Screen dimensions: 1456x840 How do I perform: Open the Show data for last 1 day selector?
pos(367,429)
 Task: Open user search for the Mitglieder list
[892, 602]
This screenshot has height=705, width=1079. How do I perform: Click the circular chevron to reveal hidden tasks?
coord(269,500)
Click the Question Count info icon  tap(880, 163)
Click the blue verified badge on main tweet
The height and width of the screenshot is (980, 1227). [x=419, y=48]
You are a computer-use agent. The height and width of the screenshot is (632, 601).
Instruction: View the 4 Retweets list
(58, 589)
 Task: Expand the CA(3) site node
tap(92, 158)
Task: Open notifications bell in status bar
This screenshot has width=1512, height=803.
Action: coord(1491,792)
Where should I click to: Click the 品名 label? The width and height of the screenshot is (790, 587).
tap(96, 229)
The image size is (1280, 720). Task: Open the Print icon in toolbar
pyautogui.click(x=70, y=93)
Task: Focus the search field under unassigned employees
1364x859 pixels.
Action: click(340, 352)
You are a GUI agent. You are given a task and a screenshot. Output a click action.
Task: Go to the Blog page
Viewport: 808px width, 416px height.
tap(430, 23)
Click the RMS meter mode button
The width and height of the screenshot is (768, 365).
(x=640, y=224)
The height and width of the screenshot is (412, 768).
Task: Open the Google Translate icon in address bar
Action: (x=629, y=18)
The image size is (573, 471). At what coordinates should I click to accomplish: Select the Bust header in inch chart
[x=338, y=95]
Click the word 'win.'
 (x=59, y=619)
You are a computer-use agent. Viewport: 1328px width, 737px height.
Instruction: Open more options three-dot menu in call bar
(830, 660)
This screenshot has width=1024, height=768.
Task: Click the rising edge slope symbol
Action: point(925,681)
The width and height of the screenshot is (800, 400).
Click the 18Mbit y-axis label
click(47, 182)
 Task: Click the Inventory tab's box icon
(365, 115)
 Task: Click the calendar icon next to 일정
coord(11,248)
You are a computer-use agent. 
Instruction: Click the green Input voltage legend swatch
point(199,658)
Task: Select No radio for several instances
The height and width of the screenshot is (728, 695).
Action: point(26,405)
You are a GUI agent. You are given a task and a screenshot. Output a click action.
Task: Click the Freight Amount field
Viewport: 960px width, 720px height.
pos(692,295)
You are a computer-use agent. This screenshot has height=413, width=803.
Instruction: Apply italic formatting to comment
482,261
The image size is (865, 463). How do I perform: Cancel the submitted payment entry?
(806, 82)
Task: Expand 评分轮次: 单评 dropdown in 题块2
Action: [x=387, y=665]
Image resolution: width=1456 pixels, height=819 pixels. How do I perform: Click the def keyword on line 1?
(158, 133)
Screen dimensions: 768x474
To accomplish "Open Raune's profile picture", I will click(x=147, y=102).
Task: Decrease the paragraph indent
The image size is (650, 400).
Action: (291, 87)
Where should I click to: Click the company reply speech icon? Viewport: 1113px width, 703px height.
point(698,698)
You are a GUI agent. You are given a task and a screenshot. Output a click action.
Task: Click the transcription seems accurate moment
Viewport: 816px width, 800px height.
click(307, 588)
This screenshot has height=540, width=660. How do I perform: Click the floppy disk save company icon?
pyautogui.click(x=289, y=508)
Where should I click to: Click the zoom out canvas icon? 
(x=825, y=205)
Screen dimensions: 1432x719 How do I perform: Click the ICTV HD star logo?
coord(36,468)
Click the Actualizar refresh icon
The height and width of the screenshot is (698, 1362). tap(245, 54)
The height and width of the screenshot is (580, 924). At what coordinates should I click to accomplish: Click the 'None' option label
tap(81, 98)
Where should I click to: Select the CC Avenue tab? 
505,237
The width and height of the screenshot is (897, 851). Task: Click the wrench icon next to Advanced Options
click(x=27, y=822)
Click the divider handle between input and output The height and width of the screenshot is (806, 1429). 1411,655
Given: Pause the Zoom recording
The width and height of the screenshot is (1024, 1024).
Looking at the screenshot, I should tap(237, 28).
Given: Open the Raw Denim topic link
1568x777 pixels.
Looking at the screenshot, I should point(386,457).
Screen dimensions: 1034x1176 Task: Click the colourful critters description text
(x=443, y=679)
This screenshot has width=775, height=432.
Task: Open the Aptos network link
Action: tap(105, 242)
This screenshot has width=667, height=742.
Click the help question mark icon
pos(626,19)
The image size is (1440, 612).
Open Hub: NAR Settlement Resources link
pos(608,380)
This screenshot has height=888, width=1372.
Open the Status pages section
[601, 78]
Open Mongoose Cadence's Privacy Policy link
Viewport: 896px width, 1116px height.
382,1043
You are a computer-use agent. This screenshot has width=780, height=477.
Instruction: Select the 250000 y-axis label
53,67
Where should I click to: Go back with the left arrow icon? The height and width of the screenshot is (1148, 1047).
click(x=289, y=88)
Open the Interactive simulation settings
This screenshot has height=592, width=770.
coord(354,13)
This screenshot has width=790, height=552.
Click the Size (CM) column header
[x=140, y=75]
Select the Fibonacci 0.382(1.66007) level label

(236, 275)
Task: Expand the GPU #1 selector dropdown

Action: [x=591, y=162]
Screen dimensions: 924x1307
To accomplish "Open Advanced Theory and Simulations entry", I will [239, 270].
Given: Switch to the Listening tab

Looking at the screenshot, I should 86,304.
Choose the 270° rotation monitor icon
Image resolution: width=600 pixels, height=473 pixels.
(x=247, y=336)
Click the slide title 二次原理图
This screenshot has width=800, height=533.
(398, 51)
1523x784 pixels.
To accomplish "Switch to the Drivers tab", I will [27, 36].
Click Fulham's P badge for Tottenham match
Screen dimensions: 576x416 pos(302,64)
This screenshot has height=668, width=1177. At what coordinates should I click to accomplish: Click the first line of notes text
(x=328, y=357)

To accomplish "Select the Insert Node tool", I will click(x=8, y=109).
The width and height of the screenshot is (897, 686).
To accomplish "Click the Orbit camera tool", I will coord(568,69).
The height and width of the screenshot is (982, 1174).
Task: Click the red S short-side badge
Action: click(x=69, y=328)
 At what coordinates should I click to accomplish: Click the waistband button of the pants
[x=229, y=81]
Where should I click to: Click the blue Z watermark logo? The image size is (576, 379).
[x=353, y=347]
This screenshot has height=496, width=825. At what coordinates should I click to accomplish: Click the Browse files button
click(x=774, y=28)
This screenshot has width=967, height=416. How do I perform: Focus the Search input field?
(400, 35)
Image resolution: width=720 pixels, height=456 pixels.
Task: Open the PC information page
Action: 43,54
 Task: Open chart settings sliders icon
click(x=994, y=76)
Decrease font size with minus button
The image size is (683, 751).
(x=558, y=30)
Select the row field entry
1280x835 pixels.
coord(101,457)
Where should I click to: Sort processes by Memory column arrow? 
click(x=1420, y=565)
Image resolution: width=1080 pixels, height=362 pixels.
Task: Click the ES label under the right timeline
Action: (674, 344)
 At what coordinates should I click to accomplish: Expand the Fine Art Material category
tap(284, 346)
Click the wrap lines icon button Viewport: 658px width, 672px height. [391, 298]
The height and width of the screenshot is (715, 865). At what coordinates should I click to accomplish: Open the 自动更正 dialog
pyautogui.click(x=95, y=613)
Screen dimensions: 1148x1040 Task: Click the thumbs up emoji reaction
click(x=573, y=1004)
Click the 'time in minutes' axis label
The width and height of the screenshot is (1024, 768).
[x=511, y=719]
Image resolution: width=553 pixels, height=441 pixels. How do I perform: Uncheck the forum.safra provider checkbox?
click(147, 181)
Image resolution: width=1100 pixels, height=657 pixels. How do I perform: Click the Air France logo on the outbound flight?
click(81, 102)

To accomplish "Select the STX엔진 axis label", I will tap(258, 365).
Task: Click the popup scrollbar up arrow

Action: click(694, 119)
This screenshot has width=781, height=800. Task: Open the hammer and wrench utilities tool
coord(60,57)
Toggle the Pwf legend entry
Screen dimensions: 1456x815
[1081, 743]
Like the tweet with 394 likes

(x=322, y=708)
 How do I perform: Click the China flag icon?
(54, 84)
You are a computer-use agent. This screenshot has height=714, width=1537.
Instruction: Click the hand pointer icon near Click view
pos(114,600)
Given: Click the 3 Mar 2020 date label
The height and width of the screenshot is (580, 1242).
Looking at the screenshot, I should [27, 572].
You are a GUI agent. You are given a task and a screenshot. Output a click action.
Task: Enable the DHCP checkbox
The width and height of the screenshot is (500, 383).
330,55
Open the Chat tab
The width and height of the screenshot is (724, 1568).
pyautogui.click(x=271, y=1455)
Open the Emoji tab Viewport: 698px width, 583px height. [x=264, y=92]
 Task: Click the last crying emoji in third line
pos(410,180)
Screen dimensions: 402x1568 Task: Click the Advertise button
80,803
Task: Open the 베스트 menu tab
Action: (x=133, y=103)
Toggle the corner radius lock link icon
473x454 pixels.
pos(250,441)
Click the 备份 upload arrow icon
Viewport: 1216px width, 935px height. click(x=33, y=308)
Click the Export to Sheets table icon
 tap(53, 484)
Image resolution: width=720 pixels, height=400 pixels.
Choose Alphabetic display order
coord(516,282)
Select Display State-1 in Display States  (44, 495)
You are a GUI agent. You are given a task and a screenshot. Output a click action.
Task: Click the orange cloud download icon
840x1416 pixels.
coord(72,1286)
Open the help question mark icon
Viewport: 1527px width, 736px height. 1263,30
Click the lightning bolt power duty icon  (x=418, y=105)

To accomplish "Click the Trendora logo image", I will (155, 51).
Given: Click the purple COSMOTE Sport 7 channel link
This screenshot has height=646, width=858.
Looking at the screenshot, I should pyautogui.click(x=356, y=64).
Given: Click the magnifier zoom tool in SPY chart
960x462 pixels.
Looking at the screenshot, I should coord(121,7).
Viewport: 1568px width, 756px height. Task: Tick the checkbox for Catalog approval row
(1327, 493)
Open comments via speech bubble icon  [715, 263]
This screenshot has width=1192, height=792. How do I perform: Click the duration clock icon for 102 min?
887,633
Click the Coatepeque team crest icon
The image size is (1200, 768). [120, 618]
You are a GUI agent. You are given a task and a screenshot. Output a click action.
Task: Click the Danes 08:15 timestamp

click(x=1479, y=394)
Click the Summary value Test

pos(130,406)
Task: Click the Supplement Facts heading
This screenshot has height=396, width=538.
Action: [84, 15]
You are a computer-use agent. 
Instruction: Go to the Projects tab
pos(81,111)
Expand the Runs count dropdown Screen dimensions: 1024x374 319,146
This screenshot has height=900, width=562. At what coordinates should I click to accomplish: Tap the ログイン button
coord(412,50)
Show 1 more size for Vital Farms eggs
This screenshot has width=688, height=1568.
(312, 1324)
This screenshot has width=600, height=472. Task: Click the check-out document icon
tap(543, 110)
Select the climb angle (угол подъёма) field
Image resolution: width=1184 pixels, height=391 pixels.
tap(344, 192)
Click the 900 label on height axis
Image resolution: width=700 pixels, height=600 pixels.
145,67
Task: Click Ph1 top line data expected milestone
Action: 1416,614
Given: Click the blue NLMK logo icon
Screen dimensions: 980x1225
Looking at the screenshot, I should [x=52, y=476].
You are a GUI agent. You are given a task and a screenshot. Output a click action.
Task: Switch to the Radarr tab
==================================================
REQUIRED WORK. Please return all lines above in which the string "computer" is found.

YOUR RESPONSE.
You are a computer-use agent. The height and width of the screenshot is (632, 601).
You are a computer-use agent. Viewport: 1328px width, 737px height.
You are a computer-use agent. 
You are a computer-use agent. This screenshot has height=413, width=803.
You are a computer-use agent. This screenshot has width=780, height=477.
You are a computer-use agent. This screenshot has height=714, width=1537.
You are a computer-use agent. 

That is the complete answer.